Rara terdiam menatap Anggar, maniknya mulai berair, ia sedikit terisak, ia tidak tau harus berkata apa, semua yang dikatakan pria itu benar adanya, boleh larut dalam kesedihan, namun, kita harus cepat bangkit dan melihat dunia lebih luas lagi, melihat siapa yang paling tersakiti, bukan berlagak layaknya tak ada seorang pun yang lebih sakit dari kita.
Anggar... kenapa lo baik banget sih?
Karena Rara tak kunjung membalas penuturannya, Anggar melepas tangkupan pada wajah wanita itu, lalu ia menekan salah satu tombol yang berada di sampingnya. “Wait...” seketika atap mobil itu terbuka. Netra Rara menangkap puluhan bintang yang bekerlip terang memenuhi langit angkasa. Indah.

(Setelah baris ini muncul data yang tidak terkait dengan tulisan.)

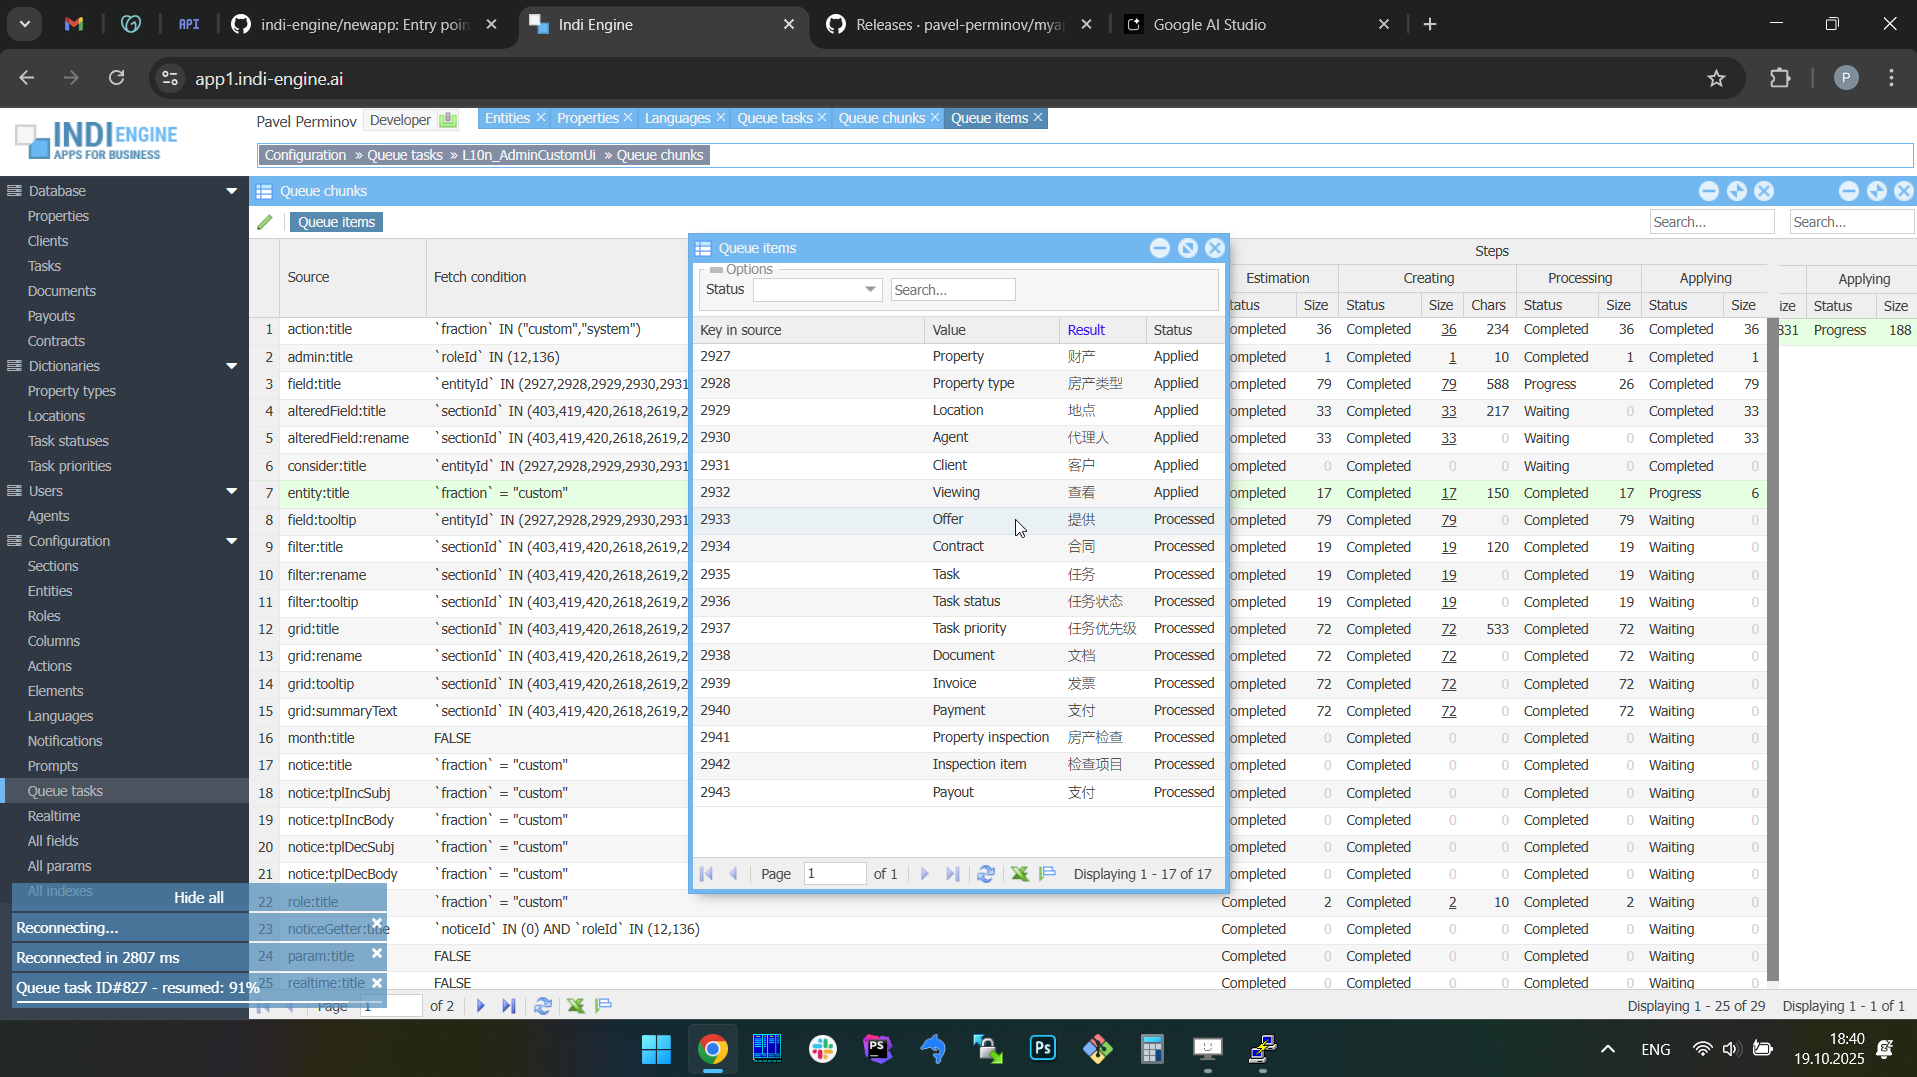Jump to last page of Queue chunks

[x=509, y=1006]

Ya. Luar angkasa yang Anggar maksud, ia ingin menonton puluhan bintang diatas flyover Antasari sembari menunggu sunrise. Adakah yang lebih romantis?
Pria itu menurunkan sandaran kursinya, lalu menurunkan sandaran kursi Rara, lantas pria itu mengisyaratkan Rara untuk merebahkan tubuhnya disana.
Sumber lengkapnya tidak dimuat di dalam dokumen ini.